----- Dataset extract -----
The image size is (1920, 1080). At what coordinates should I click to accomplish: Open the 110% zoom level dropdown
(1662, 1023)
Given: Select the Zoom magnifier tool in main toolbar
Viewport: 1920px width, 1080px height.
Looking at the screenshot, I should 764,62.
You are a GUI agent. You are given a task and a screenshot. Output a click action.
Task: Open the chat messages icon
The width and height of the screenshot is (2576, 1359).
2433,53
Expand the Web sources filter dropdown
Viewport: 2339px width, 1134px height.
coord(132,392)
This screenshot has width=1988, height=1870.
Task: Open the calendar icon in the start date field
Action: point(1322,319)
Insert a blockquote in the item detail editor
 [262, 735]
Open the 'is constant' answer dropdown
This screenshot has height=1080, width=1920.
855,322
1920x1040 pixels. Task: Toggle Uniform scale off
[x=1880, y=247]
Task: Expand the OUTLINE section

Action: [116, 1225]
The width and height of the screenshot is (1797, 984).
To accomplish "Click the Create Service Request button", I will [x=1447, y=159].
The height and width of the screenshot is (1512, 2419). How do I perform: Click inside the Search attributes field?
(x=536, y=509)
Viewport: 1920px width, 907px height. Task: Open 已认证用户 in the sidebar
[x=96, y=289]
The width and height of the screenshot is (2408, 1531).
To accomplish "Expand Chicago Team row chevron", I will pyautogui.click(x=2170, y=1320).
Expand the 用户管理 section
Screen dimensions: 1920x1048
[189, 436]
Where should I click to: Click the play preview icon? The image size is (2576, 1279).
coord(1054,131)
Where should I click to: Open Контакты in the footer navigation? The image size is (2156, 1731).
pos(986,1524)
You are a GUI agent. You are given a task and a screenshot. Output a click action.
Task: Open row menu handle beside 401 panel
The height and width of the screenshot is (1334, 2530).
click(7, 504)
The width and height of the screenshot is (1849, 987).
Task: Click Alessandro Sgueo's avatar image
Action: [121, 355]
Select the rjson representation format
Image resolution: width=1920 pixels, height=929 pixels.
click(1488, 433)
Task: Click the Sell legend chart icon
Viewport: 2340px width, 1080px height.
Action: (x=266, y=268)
-----
Among the lines above, return those that contain the string "Select".

Given: Select the Zoom magnifier tool in main toolbar
Select the rjson representation format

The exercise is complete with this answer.